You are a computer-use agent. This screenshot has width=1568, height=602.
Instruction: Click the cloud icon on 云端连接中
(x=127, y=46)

************

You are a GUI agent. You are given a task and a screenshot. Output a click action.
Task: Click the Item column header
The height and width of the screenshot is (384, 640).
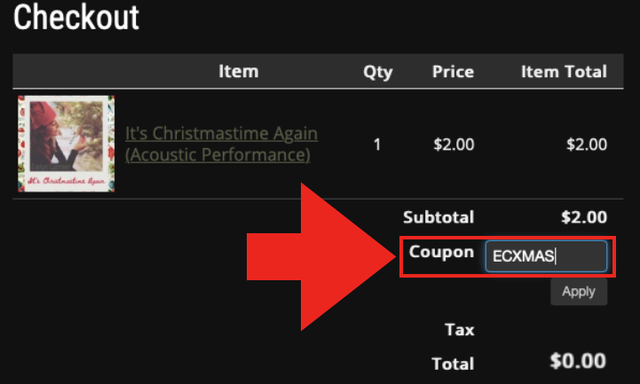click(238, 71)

************

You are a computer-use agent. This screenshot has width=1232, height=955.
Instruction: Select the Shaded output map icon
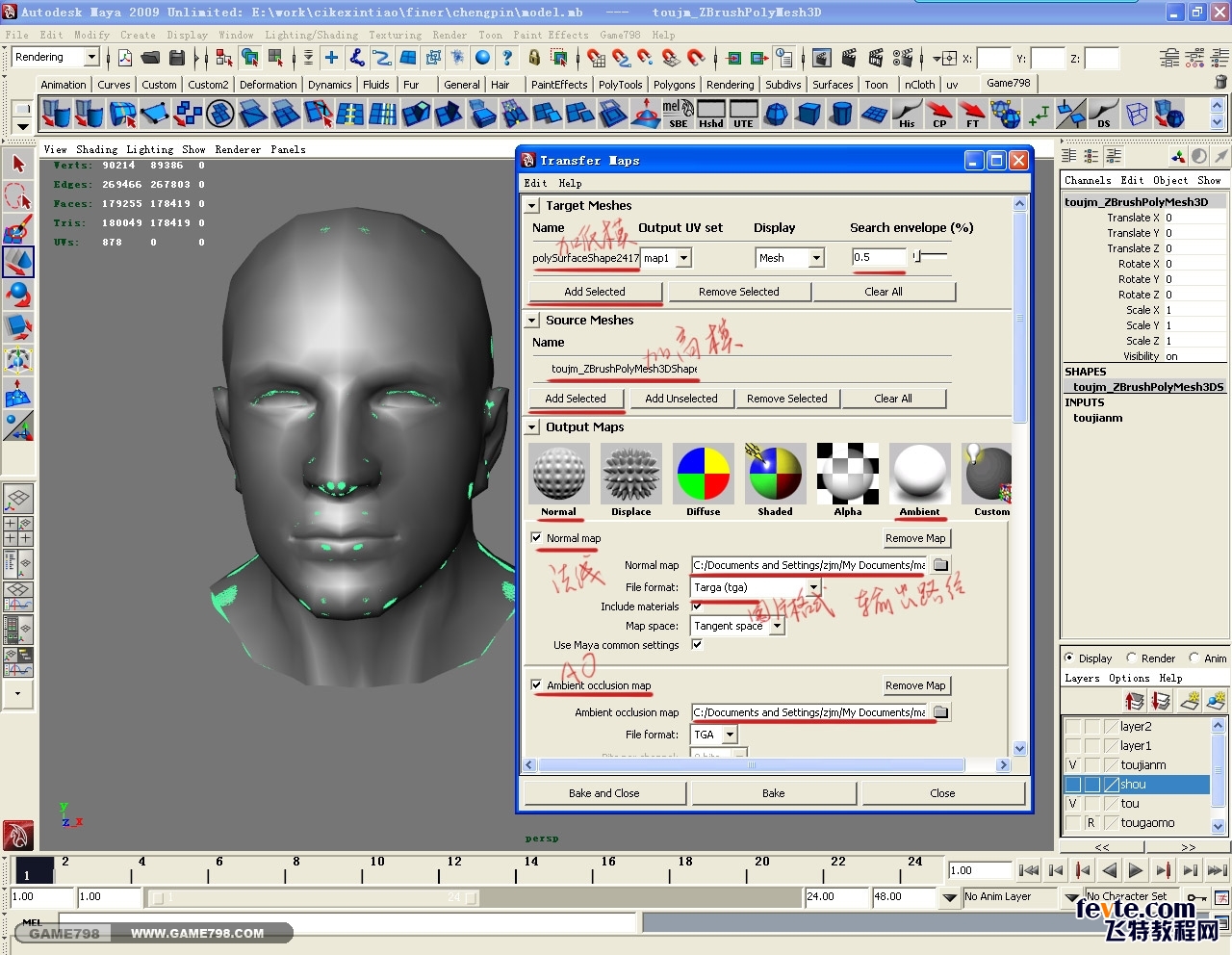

************

# [WHAT TO WORK ON]
From the records above, transcribe exactly the run of lines that opens with the line holding "has width=1232, height=955." and closes with the line holding "Instruction: Select the", both included.

# [ANSWER AREA]
You are a computer-use agent. This screenshot has width=1232, height=955.
Instruction: Select the Shaded output map icon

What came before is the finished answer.